Yang ada sekarang adalah warga yang sangat bangga dengan kotanya. Juga bangga dengan kepemimpinan Bu Risma. Sayang periode kepemimpinan Bu Risma sudah tidak dapat diperpanjang sesuai undang-undang.
Di masa lalu ada Bung Tomo. Pengobar semangat dan perjuang yang heroik. Di bawah Bung Tomo, Surabaya adalah kota para pahlawan yang mengorbankan dirinya untuk negeri. Di masa Bu Risma, warga kota adalah pahlawan lingkungan. Dengan ikut aktif menjaga kota.
"Tapi ya itu pak, warga Surabaya itu harus didekati dengan tepat. Mereka itu aslinya gampang tersentuh," lanjutnya masih dalam logat yang sangat Surabaya.
Kecintaan warga kota sudah terbentuk. Pemerintah Kota juga sudah membayar tunai kepercayaan warga.
Sebelum musim penghujan tiba, pohon-pohon sudah diprunning. Selokan dibersihkan sampahnya. Sungai dikeruk untuk memperbesar daya tampung ketika debit air meningkat.
"Memang terjadi banjir kemarin, tetapi itu karena hujan lama dan deras. Jadi bukan salah Bu Risma," begitu Pak Supir membela dan mencintai Bu Risma.

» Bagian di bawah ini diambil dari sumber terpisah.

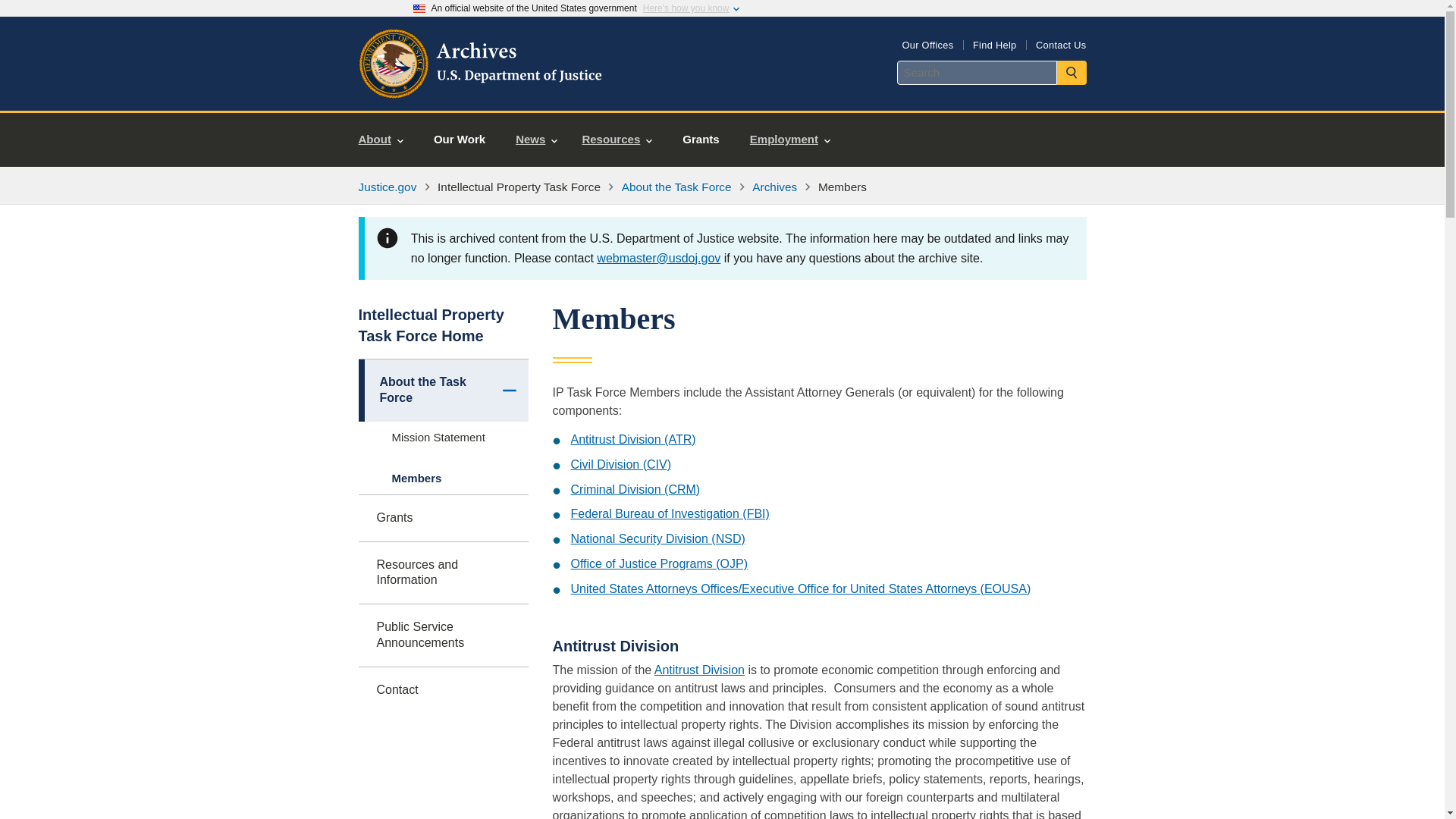
Grants (442, 518)
Public Service Announcements (442, 635)
Contact Us (1060, 44)
Justice.gov (387, 186)
Members (442, 478)
About the Task Force (676, 186)
Employment (790, 140)
Our Offices (927, 44)
Resources and Information (442, 573)
Here's how you know (686, 8)
Grants (699, 140)
Archives (774, 186)
News (536, 140)
Find Help (994, 44)
Mission Statement (442, 437)
Given the description of an element on the screen output the (x, y) to click on. 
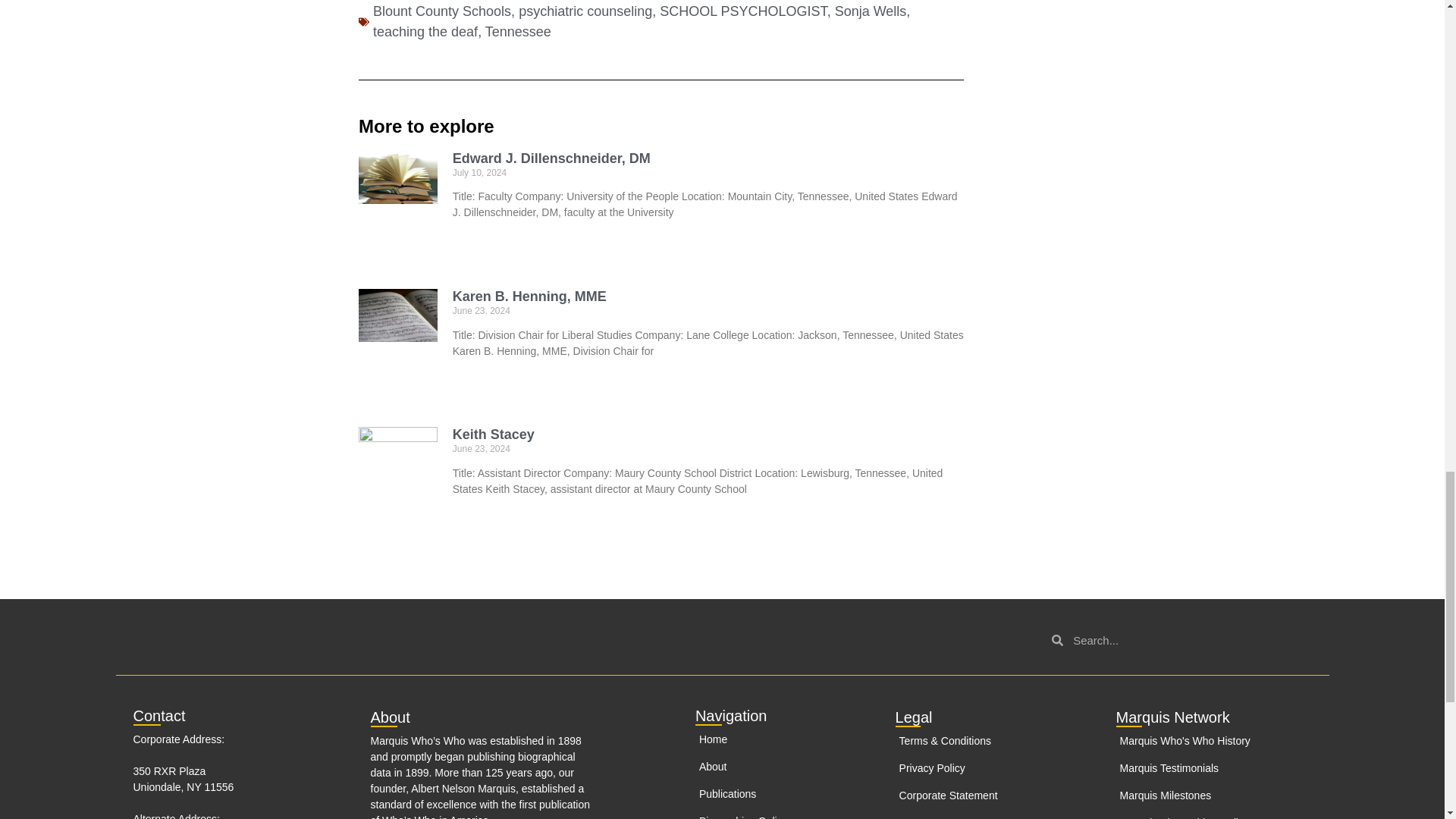
Tennessee (517, 31)
Edward J. Dillenschneider, DM (551, 158)
teaching the deaf (424, 31)
Sonja Wells (870, 11)
Blount County Schools (441, 11)
psychiatric counseling (585, 11)
Publications (768, 794)
Karen B. Henning, MME (529, 296)
Privacy Policy (995, 768)
SCHOOL PSYCHOLOGIST (743, 11)
Given the description of an element on the screen output the (x, y) to click on. 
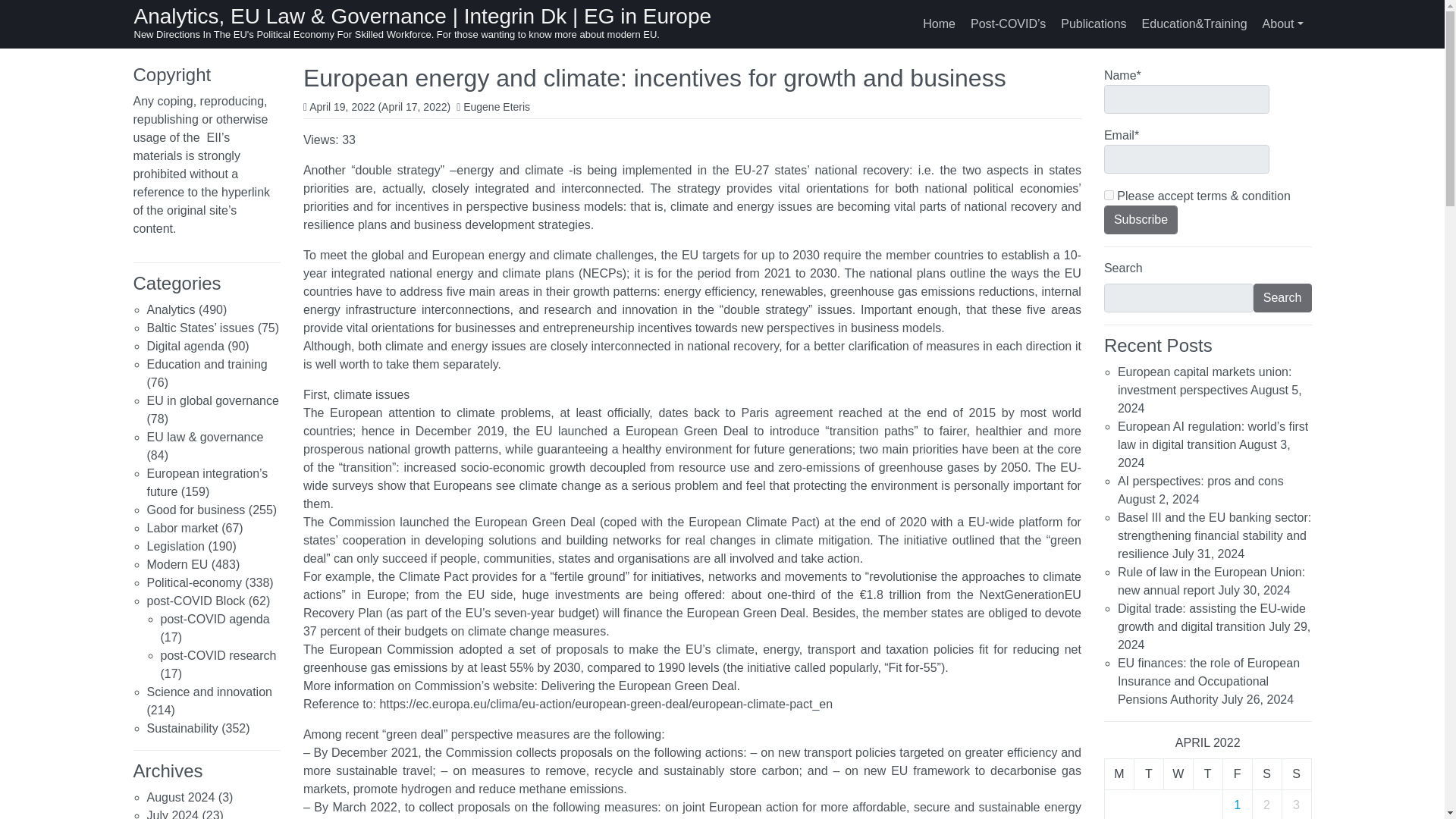
Sustainability (182, 727)
post-COVID agenda (214, 618)
Legislation (176, 545)
Skip to content (17, 14)
EU in global governance (213, 400)
Subscribe (1140, 219)
Wednesday (1177, 773)
Saturday (1266, 773)
true (1108, 194)
Analytics (171, 309)
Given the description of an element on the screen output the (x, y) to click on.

Siapa wakil walikotanya, Pak?
"Wah, saya tidak tahu, Pak. Saya tahunya cuma Bu Risma," gelaknya.
"Kalau cuaca sangat panas, saya merasa adem melihat pohon dan taman yang hijau," katanya sambil mengarahkan pandangan ke seberang jalan.
Pada sebuah tikungan, mobil kami menyalip bis trans Surabaya berwarna merah. Mobil yang gagah dan bersih.
"Benar ya pak, bis itu dibayar dengan botol bekas minuman?" tanya teman yang duduk bersebelahan.
"Benar, pak," jawab Pak Supir sambil mengangkat botol plastik minumnya.
"Botol-botol seperti ini, Pak," jelasnya lebih lanjut.
Bu Risma sudah merebut hati warganya. Dengan cinta yang ditawarkan tanpa syarat.
Pada kasus Jalan Gubeng yang ambles, Bu Risma langsung memantau di lokasi sambil duduk di kursi roda karena sakit. Memimpin langsung para pekerja di lapangan. Hanya dalam beberapa hari lalu lintas sudah kembali normal.
Sepertinya negeri ini hanya membutuhkan seorang politikus yang berhati ibu. Dengan hati yang dipenuhi cinta tanpa syarat.